**GIVEN INSTRUCTION:** Print the lines of all the items below without any changes.

--- BEGIN SUPPLIED MATERIAL ---

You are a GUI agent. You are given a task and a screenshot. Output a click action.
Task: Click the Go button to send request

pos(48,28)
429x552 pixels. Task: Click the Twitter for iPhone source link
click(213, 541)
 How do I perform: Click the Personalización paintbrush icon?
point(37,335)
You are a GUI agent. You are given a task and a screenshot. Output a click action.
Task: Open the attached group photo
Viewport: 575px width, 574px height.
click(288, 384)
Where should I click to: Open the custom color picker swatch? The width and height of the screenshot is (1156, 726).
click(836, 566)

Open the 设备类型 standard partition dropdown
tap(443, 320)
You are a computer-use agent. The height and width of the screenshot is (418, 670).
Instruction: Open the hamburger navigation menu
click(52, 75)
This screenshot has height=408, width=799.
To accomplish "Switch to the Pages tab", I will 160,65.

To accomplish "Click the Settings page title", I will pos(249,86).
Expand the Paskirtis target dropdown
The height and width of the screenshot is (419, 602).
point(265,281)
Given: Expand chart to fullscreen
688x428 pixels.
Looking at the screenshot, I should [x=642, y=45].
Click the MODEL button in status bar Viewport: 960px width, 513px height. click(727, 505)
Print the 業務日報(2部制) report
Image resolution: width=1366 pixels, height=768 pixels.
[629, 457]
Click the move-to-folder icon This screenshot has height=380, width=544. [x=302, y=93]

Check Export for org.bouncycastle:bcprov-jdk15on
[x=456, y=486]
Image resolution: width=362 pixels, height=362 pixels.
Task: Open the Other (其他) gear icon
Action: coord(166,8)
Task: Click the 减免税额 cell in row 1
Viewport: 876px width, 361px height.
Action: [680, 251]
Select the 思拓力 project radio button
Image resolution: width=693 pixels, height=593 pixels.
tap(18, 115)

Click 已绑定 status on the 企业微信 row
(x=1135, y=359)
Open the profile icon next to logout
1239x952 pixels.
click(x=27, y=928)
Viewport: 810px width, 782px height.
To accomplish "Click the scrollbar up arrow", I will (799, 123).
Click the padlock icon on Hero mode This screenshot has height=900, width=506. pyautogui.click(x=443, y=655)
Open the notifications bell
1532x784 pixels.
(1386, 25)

--- END SUPPLIED MATERIAL ---

**ANSWER TO THE PROBLEM:**
You are a GUI agent. You are given a task and a screenshot. Output a click action.
Task: Click the Go button to send request

pos(48,28)
429x552 pixels. Task: Click the Twitter for iPhone source link
click(213, 541)
 How do I perform: Click the Personalización paintbrush icon?
point(37,335)
You are a GUI agent. You are given a task and a screenshot. Output a click action.
Task: Open the attached group photo
Viewport: 575px width, 574px height.
click(288, 384)
Where should I click to: Open the custom color picker swatch? The width and height of the screenshot is (1156, 726).
click(836, 566)

Open the 设备类型 standard partition dropdown
tap(443, 320)
You are a computer-use agent. The height and width of the screenshot is (418, 670).
Instruction: Open the hamburger navigation menu
click(52, 75)
This screenshot has height=408, width=799.
To accomplish "Switch to the Pages tab", I will 160,65.

To accomplish "Click the Settings page title", I will pos(249,86).
Expand the Paskirtis target dropdown
The height and width of the screenshot is (419, 602).
point(265,281)
Given: Expand chart to fullscreen
688x428 pixels.
Looking at the screenshot, I should [x=642, y=45].
Click the MODEL button in status bar Viewport: 960px width, 513px height. click(727, 505)
Print the 業務日報(2部制) report
Image resolution: width=1366 pixels, height=768 pixels.
[629, 457]
Click the move-to-folder icon This screenshot has height=380, width=544. [x=302, y=93]

Check Export for org.bouncycastle:bcprov-jdk15on
[x=456, y=486]
Image resolution: width=362 pixels, height=362 pixels.
Task: Open the Other (其他) gear icon
Action: coord(166,8)
Task: Click the 减免税额 cell in row 1
Viewport: 876px width, 361px height.
Action: [680, 251]
Select the 思拓力 project radio button
Image resolution: width=693 pixels, height=593 pixels.
tap(18, 115)

Click 已绑定 status on the 企业微信 row
(x=1135, y=359)
Open the profile icon next to logout
1239x952 pixels.
click(x=27, y=928)
Viewport: 810px width, 782px height.
To accomplish "Click the scrollbar up arrow", I will (799, 123).
Click the padlock icon on Hero mode This screenshot has height=900, width=506. pyautogui.click(x=443, y=655)
Open the notifications bell
1532x784 pixels.
(1386, 25)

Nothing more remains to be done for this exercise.